## Data in this exercise
+---+

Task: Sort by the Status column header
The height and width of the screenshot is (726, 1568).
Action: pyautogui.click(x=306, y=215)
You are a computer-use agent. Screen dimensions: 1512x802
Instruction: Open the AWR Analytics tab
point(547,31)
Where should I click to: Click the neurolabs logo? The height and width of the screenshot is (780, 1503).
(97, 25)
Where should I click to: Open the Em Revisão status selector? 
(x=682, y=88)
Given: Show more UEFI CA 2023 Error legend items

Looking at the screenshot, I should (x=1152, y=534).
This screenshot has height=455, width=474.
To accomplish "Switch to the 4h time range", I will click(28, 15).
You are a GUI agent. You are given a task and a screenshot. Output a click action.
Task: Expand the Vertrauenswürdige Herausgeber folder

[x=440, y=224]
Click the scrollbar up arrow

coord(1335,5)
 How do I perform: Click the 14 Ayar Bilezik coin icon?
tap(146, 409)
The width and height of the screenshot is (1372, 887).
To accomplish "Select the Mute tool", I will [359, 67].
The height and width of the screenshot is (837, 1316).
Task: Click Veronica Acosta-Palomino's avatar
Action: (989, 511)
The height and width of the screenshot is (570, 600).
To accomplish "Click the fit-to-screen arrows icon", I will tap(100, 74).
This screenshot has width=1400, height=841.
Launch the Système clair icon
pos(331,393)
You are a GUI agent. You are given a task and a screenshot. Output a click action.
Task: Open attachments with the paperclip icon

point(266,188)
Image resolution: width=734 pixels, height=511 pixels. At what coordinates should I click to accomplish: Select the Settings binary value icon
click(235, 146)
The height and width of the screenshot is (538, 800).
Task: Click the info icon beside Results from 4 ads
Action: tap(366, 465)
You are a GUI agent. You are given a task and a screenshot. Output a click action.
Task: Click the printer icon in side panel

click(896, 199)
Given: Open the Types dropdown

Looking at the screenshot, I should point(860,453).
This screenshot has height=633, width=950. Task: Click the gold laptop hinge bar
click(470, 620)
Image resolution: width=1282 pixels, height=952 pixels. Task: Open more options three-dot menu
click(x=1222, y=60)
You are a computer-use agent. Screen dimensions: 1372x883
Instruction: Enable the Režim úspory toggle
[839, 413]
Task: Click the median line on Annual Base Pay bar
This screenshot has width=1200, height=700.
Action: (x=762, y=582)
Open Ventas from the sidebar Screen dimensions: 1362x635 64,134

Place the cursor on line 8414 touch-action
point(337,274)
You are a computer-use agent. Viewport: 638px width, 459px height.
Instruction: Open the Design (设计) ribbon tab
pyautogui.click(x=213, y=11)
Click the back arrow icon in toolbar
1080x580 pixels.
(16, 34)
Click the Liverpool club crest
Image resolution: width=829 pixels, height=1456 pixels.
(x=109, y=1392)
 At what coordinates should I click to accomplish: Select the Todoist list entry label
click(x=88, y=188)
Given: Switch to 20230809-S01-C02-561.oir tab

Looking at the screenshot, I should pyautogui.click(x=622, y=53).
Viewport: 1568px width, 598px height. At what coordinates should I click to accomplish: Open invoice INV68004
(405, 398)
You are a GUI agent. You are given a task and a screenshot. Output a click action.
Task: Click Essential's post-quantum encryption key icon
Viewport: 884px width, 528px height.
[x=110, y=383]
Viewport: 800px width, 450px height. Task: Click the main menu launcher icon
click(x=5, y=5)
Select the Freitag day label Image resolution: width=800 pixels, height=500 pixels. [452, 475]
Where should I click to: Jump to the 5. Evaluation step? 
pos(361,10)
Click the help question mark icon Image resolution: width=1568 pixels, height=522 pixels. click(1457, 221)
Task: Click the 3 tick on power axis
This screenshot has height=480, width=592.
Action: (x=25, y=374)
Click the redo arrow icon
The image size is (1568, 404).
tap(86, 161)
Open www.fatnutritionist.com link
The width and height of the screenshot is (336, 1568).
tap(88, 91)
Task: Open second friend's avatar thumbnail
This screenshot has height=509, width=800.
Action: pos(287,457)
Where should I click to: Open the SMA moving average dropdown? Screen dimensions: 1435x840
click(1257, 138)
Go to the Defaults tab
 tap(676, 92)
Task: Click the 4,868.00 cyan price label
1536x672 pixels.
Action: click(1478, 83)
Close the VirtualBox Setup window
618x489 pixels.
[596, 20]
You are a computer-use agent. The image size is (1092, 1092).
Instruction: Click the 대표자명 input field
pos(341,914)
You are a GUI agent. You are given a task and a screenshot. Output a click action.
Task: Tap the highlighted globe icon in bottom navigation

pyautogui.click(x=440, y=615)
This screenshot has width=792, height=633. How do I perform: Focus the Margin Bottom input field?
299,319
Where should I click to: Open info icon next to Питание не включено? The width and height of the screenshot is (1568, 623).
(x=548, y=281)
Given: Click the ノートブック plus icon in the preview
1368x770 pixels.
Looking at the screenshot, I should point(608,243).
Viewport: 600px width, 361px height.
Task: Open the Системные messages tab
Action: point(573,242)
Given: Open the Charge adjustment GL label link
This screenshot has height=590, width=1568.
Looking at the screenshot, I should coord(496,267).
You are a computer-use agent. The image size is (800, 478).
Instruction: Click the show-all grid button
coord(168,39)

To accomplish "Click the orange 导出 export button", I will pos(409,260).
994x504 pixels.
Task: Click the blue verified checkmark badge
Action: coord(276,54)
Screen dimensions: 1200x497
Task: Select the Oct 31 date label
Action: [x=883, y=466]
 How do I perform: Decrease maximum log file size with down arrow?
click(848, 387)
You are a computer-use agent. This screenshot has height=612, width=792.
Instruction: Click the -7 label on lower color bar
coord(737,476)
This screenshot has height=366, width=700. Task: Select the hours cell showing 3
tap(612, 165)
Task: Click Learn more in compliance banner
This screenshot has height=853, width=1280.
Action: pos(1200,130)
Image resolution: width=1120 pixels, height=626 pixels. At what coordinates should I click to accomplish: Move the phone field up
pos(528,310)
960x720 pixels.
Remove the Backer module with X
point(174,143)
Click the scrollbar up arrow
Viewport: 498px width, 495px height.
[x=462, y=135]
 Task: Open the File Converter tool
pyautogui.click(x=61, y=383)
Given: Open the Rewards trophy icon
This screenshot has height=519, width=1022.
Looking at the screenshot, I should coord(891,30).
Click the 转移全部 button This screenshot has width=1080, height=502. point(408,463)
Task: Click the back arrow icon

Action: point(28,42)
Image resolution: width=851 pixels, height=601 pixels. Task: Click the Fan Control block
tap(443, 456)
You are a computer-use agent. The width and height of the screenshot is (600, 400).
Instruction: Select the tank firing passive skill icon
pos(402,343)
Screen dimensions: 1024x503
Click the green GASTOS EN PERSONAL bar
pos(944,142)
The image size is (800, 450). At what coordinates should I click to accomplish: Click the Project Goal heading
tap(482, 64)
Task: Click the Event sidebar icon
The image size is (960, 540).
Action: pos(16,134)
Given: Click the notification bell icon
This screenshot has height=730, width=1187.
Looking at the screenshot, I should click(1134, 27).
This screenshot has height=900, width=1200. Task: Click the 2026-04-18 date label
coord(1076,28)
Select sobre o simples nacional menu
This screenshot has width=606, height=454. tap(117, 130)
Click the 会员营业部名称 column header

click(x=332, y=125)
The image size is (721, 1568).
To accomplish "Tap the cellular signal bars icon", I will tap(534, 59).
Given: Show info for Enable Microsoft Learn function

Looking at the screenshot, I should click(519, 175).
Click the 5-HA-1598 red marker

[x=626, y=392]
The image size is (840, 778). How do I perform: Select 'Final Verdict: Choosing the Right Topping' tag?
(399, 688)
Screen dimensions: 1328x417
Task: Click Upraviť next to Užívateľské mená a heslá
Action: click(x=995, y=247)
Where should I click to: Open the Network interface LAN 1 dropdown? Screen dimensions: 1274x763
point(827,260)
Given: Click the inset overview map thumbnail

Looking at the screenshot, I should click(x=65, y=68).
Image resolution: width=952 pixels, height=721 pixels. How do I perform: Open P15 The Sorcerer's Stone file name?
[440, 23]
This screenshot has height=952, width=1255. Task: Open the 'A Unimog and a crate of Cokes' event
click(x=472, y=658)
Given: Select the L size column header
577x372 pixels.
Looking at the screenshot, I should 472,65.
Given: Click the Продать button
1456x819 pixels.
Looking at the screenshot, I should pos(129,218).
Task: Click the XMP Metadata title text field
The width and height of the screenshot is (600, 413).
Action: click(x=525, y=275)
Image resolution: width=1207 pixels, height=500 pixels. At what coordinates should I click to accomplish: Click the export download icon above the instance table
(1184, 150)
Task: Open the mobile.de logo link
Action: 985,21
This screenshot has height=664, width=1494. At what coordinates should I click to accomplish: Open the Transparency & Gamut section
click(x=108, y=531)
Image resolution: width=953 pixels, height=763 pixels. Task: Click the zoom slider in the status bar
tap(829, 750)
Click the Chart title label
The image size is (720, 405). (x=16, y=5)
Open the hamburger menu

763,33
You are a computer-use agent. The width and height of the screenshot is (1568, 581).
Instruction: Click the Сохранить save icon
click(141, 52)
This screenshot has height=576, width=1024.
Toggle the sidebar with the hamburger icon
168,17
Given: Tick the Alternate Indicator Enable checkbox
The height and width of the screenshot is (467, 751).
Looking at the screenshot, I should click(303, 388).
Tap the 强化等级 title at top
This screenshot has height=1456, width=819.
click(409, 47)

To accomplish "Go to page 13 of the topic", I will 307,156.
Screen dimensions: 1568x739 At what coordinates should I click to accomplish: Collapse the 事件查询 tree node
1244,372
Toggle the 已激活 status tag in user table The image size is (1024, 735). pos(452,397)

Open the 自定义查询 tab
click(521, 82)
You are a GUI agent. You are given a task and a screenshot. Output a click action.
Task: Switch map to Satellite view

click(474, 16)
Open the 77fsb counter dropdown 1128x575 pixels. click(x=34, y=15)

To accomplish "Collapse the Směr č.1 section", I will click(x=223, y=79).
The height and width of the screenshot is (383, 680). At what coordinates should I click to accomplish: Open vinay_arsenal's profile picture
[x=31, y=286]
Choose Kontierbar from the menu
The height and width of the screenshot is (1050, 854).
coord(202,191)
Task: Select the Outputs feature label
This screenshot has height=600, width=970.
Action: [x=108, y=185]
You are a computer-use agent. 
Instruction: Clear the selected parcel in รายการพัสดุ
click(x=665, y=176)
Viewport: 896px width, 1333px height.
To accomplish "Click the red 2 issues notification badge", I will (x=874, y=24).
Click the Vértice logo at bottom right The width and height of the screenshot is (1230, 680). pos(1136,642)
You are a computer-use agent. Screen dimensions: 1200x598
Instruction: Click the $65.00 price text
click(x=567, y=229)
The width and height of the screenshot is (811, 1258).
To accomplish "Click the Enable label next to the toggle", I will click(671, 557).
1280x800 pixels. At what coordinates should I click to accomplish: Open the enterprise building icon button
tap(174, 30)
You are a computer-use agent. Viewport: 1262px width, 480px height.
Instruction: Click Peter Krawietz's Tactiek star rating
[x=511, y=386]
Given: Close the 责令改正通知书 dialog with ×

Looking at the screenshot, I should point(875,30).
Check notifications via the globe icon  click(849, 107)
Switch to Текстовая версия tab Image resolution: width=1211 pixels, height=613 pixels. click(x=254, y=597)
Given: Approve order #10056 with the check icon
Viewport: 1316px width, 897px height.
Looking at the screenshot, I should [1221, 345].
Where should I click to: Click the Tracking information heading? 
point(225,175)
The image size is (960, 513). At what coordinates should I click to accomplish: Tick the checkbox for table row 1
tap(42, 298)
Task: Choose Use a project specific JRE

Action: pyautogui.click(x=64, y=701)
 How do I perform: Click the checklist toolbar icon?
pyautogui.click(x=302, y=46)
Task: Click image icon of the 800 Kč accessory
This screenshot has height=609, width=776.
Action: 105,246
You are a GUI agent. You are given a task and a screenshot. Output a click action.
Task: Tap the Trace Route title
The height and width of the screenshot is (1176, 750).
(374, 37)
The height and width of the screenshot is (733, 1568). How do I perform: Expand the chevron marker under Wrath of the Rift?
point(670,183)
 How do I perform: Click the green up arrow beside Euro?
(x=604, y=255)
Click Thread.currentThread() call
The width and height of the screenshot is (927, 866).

+---+

## Task brief
Send back exactly the lines of the listing above starting at the one with "The height and width of the screenshot is (726, 1568)." and ending at the one with "This screenshot has height=455, width=474.", inclusive, and no others.

## Output of the exercise
The height and width of the screenshot is (726, 1568).
Action: pyautogui.click(x=306, y=215)
You are a computer-use agent. Screen dimensions: 1512x802
Instruction: Open the AWR Analytics tab
point(547,31)
Where should I click to: Click the neurolabs logo? The height and width of the screenshot is (780, 1503).
(97, 25)
Where should I click to: Open the Em Revisão status selector? 
(x=682, y=88)
Given: Show more UEFI CA 2023 Error legend items

Looking at the screenshot, I should (x=1152, y=534).
This screenshot has height=455, width=474.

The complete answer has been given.